**GIVEN EXERCISE**
Copy out everything from the line containing "y) center coordinate." down to the line containing "education [518, 197]", switching "document" to "screenshot" and leaving all else unchanged.

(Entries on finding words and elements)
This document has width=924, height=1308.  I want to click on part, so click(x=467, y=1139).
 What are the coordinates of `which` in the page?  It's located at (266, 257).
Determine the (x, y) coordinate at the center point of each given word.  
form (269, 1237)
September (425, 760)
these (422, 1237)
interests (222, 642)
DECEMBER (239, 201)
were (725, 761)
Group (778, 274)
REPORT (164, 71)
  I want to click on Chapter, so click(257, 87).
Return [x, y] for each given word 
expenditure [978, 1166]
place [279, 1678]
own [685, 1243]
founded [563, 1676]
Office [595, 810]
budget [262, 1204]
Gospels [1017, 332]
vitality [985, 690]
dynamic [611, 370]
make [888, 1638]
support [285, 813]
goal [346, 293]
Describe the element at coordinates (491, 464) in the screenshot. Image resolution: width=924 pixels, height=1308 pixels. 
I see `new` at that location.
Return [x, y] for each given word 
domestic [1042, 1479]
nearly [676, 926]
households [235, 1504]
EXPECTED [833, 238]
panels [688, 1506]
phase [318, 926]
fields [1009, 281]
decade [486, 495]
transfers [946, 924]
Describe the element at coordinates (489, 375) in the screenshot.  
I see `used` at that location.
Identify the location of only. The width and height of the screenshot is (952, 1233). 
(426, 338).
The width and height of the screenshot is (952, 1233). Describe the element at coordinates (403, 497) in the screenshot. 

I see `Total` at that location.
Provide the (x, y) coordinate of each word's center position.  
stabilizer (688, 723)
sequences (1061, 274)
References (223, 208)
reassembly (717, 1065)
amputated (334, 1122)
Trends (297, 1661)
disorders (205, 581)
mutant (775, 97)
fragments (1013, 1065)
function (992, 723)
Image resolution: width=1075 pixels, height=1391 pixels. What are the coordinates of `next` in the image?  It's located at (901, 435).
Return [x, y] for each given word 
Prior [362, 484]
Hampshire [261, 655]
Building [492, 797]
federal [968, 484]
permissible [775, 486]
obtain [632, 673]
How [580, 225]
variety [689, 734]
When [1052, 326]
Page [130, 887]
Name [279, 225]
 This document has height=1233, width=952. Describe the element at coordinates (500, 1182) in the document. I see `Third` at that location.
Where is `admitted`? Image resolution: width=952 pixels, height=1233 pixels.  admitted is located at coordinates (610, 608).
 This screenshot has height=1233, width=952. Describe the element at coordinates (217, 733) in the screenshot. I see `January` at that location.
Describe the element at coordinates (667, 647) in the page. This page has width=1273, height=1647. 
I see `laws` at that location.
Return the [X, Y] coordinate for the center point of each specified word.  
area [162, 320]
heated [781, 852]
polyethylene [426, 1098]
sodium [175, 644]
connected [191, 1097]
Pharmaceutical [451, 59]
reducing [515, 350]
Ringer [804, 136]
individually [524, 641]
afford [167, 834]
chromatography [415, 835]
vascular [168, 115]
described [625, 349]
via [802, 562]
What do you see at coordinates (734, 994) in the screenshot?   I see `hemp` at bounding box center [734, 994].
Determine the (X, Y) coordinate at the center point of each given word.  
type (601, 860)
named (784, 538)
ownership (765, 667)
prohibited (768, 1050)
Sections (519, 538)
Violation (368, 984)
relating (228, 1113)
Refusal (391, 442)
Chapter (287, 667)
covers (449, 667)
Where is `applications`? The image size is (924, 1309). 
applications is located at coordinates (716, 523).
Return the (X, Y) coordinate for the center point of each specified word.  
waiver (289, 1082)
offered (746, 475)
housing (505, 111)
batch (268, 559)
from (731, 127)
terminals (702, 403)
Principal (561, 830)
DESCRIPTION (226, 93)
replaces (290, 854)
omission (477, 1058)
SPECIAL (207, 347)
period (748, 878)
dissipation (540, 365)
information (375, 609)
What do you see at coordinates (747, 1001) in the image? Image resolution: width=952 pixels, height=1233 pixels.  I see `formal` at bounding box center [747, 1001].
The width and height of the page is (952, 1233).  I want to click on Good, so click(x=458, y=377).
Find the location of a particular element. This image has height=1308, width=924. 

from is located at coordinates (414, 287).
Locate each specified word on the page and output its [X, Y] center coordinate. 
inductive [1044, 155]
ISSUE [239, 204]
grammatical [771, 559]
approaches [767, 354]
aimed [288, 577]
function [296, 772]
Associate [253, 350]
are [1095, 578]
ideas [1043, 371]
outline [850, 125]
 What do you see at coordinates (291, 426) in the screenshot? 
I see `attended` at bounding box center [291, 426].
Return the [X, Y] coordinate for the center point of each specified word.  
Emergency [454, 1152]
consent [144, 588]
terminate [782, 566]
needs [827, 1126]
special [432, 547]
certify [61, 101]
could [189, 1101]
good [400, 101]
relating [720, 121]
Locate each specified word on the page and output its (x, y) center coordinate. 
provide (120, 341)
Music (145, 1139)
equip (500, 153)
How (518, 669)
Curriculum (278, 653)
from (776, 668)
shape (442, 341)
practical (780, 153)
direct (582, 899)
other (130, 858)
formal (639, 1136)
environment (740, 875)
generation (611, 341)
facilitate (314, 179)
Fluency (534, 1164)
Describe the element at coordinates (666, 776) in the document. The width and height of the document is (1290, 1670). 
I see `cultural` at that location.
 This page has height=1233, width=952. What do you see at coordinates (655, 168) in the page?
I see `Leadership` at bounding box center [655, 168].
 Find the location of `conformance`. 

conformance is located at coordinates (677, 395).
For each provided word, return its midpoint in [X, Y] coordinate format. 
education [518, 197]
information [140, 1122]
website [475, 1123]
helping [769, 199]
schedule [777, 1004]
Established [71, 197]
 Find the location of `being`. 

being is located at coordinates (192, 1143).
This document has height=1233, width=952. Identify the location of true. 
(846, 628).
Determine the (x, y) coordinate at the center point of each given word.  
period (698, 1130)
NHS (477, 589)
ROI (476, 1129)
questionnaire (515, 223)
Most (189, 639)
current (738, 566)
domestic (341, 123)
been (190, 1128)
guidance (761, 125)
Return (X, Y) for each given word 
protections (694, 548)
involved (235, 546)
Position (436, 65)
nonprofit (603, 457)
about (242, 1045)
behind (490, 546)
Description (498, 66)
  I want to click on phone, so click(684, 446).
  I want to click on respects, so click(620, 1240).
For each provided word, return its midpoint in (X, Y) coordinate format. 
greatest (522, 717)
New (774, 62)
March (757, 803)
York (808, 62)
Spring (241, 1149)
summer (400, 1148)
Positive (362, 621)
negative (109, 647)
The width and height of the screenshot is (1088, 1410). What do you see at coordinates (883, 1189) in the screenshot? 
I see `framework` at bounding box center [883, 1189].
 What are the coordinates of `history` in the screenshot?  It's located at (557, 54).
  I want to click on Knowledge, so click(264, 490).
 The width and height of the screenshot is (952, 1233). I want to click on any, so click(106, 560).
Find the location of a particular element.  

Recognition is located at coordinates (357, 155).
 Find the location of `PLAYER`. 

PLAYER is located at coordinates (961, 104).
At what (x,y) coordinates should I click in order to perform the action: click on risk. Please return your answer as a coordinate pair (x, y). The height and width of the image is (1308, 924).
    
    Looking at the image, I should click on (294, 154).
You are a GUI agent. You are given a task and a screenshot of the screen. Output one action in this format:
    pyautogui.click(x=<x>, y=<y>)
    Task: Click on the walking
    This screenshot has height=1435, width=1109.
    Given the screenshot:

**TASK OUTPUT**
Locate each specified word on the page and output its (x, y) center coordinate. 
provide (120, 341)
Music (145, 1139)
equip (500, 153)
How (518, 669)
Curriculum (278, 653)
from (776, 668)
shape (442, 341)
practical (780, 153)
direct (582, 899)
other (130, 858)
formal (639, 1136)
environment (740, 875)
generation (611, 341)
facilitate (314, 179)
Fluency (534, 1164)
Describe the element at coordinates (666, 776) in the screenshot. The width and height of the screenshot is (1290, 1670). 
I see `cultural` at that location.
 This page has height=1233, width=952. What do you see at coordinates (655, 168) in the page?
I see `Leadership` at bounding box center [655, 168].
 Find the location of `conformance`. 

conformance is located at coordinates (677, 395).
For each provided word, return its midpoint in [X, Y] coordinate format. 
education [518, 197]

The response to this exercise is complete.